Gaucher disease is caused by mutations in the GBA1 gene, resulting in deficient activity of glucocerebrosidase (GCase). This enzyme is needed to break down certain fatty molecules, and when GCase activity is insufficient, toxic substrate accumulation can affect multiple tissues, including the bone marrow, liver, and spleen. Although enzyme replacement therapy and substrate reduction therapy can help control many systemic manifestations of Gaucher disease, bone complications may persist even after years of standard treatment.
Bone disease is one of the most important unmet needs in GD1. Patients may experience bone marrow infiltration, reduced bone mineral density, chronic pain, skeletal abnormalities, and increased fracture risk. These complications can develop silently and may not be fully reflected by conventional measures such as hematologic parameters or liver and spleen volume.
In the reported analysis, Spur focused on four adult GD1 patients who had been on stable enzyme replacement therapy or substrate reduction therapy for at least two years before enrollment and were later taken off standard therapy after receiving FLT201. All patients had moderate to severe bone marrow burden at baseline. Following treatment, one patient showed a clinically meaningful improvement in bone marrow infiltration, with the bone marrow burden score reduced from 11 to 7 at month 24 and improvement observed as early as month 3. Other participants generally maintained stable bone marrow disease over the two-year period.

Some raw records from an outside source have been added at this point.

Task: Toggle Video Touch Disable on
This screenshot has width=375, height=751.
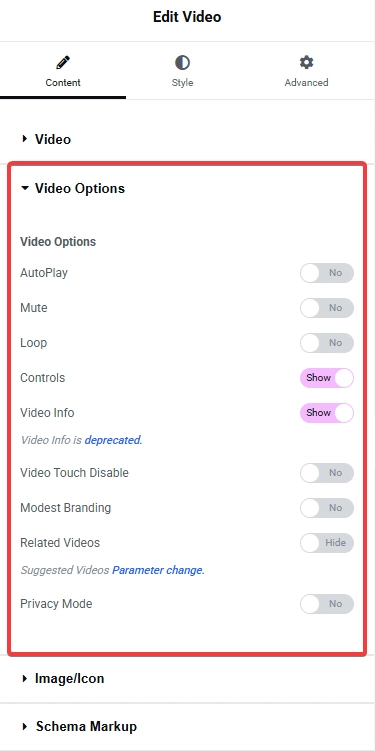Action: [x=327, y=473]
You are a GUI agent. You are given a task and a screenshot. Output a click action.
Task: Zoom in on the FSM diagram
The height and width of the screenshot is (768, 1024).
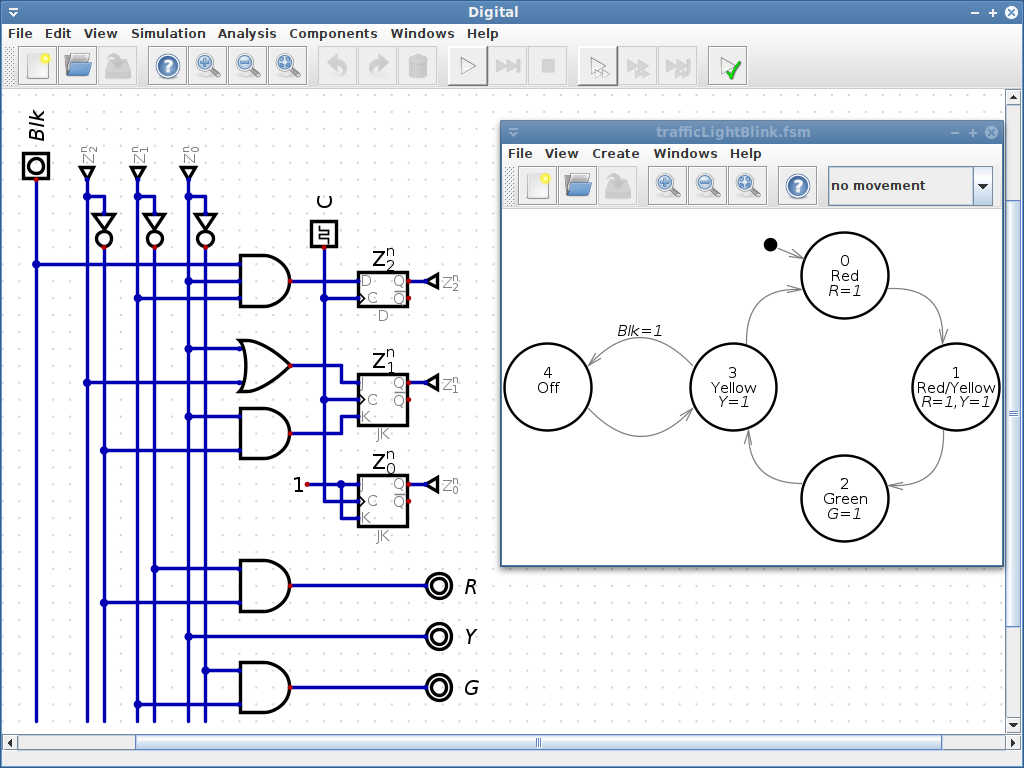point(667,186)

The data also showed improvements in bone mineral density in some patients, including individuals whose systemic disease had otherwise been considered well controlled on standard therapy. This finding is important because it suggests that skeletal pathology may continue even when other disease markers appear controlled, and that FLT201 may have the potential to reach harder-to-treat tissue compartments such as bone.

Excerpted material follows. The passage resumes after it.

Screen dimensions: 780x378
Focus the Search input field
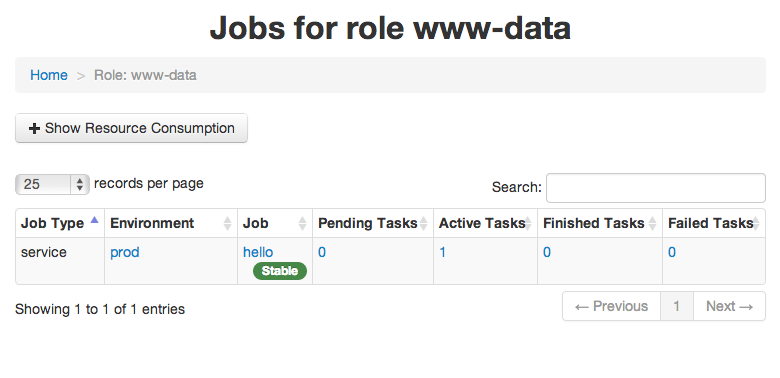pyautogui.click(x=656, y=188)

FLT201 is designed to deliver a modified version of the GBA1 gene, enabling the body to produce a more stable form of GCase. Spur has suggested that the extended stability of GCase in the bloodstream and tissues may support deeper penetration into difficult-to-access tissues, including bone. In earlier analyses, treatment was associated with sustained increases in GCase activity and durable reductions in lyso-Gb1, a key biomarker of Gaucher disease burden.
The analysis also addressed the impact of corticosteroid-based immune management, which is commonly used after AAV gene therapy to manage potential immune responses. Initial declines in markers of bone turnover were observed, as expected with corticosteroid use, but these effects were reversible after steroid discontinuation. This may help inform immune management strategies in Gaucher patients, who already have an elevated risk of bone pathology.

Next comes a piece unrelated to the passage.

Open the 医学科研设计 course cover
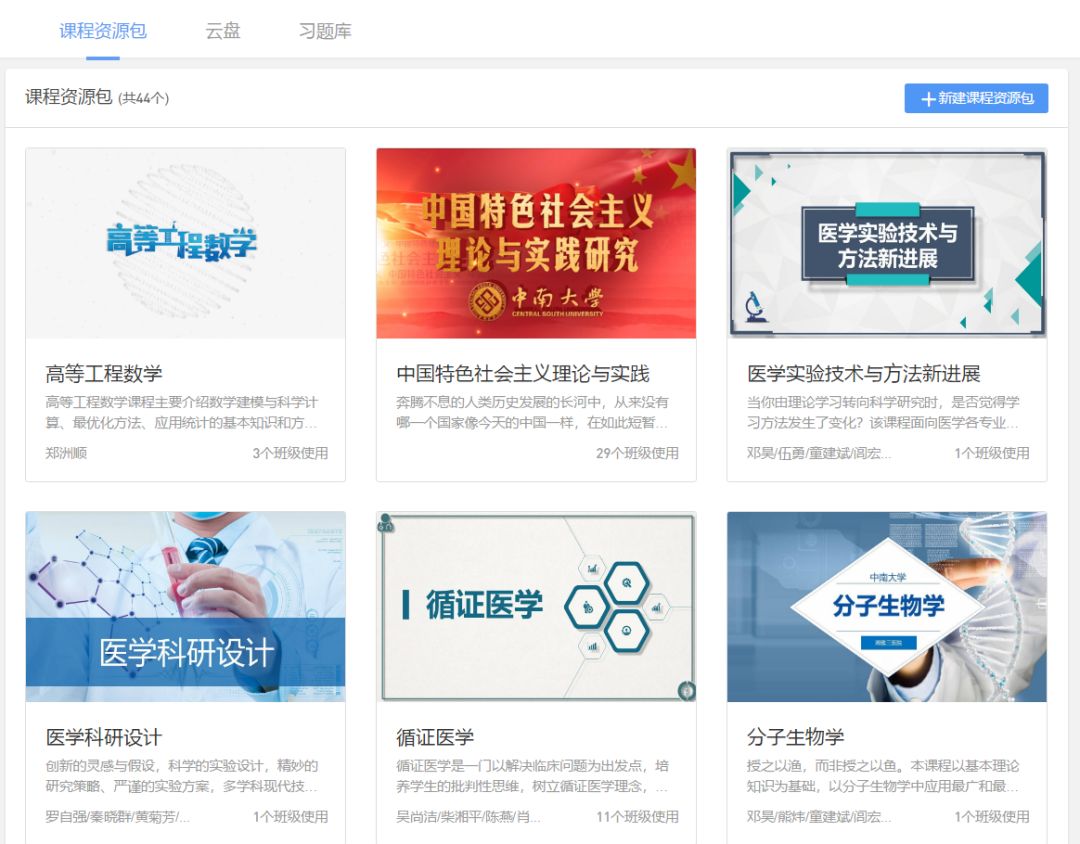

Avigbagene parvec is now being evaluated in GALILEO-3, a confirmatory Phase 3 trial that is expected to enroll approximately 45 patients and may support both accelerated and full approval. While the current bone health findings come from a small dataset and require confirmation in larger studies, they add to the growing evidence that one-time AAV gene therapy could potentially address aspects of Gaucher disease that remain insufficiently treated with current lifelong therapies.